The N-terminal pre-A region of Mycobacterium tuberculosis 2/2HbN promotes NO-dioxygenase activity

A unique defense mechanisms by which Mycobacterium tuberculosis protects itself from nitrosative stress is based on the O-2-dependent NO-dioxygenase (NOD) activity of truncated hemoglobin 2/2HbN (Mt2/2HbN). The NOD activity largely depends on the efficiency of ligand migration to the heme cavity through a two-tunnel (long and short) system; recently, it was also correlated with the presence at the Mt2/2HbN N-terminus of a short pre-A region, not conserved in most 2/2HbNs, whose deletion results in a drastic reduction of NO scavenging. In the present study, we report the crystal structure of Mt2/2HbN-Delta preA, lacking the pre-A region, at a resolution of 1.53 angstrom.

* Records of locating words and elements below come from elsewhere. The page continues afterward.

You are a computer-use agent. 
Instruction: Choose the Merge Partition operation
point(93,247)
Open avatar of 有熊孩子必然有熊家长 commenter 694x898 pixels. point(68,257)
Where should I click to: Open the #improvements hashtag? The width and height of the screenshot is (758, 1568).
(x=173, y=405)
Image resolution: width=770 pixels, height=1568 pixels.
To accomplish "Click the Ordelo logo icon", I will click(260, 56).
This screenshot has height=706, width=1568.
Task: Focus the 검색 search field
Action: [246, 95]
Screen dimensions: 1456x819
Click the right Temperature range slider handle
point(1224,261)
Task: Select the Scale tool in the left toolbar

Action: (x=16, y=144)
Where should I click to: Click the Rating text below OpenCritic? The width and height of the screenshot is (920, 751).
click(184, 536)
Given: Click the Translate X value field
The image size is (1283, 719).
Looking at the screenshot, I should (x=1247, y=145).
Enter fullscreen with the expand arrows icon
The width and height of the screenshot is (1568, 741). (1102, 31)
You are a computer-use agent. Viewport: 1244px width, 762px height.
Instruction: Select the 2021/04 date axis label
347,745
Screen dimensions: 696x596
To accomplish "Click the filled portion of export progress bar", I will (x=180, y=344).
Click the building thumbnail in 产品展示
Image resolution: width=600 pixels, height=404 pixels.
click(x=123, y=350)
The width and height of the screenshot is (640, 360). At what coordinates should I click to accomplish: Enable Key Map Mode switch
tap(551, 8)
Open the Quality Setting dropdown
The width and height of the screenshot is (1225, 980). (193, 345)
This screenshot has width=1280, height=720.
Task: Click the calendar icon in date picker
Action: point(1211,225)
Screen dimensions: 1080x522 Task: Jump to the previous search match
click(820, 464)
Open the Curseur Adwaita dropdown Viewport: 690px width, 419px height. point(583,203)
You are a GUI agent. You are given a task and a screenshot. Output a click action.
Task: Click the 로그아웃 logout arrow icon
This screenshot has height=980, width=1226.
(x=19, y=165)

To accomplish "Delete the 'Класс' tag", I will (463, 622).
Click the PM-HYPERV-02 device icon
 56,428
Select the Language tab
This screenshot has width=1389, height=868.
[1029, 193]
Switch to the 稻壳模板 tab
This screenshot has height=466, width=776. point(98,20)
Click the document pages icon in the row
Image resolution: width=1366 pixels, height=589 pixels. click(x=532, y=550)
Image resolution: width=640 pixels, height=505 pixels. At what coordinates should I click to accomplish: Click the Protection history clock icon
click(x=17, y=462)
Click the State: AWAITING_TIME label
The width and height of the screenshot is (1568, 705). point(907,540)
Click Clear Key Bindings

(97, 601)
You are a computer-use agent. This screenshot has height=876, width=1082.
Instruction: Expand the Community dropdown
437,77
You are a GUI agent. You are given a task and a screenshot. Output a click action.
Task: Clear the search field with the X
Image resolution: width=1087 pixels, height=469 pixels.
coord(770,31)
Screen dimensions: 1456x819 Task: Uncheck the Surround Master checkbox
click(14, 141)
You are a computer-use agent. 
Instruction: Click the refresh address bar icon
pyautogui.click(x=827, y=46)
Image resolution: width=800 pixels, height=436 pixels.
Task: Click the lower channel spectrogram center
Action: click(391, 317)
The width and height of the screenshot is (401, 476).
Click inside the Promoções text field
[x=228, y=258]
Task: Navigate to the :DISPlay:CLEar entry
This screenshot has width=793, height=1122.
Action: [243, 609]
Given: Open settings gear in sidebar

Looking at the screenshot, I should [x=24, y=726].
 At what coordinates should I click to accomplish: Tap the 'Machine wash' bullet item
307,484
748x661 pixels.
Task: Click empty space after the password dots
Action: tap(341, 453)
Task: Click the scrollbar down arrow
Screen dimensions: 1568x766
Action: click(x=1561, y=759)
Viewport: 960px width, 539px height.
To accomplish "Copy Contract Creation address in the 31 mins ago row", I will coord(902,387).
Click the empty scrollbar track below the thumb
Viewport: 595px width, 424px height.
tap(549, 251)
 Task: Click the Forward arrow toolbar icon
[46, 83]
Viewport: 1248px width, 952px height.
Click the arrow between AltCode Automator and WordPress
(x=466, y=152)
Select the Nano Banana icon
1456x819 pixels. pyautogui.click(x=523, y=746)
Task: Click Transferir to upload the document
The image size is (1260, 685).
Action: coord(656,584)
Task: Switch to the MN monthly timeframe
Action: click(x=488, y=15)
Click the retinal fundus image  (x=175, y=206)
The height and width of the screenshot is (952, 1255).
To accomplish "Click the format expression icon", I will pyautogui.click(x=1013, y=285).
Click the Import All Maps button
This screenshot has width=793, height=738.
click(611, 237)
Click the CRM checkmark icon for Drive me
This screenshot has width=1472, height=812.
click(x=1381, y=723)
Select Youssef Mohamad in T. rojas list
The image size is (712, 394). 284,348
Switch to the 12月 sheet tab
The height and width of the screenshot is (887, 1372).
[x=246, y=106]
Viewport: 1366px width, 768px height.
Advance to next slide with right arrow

We show that removal of the pre-A region results in long range effects on the protein C-terminus, promoting the assembly of a stable dimer, both in the crystals and in solution. In the Mt2/2HbN-Delta preA dimer, access of heme ligands to the short tunnel is hindered. Molecular dynamics simulations show that the long tunnel branch is the only accessible pathway for O-2-ligand migration to/from the heme, and that the gating residue Phe(62) E15 partly restricts the diameter of the tunnel. Accordingly, kinetic measurements indicate that the k(on) value for peroxynitrite isomerization by Mt2/2HbN-Delta preA-Fe(III) is four-fold lower relative to the full-length protein, and that NO scavenging by Mt2/2HbN-Delta preA-Fe(II)-O-2 is reduced by 35-fold. Therefore, we speculate that Mt2/2HbN evolved to host the pre-A region as a mechanism for preventing dimerization, thus reinforcing the survival of the microorganism against the reactive nitrosative stress in macrophages.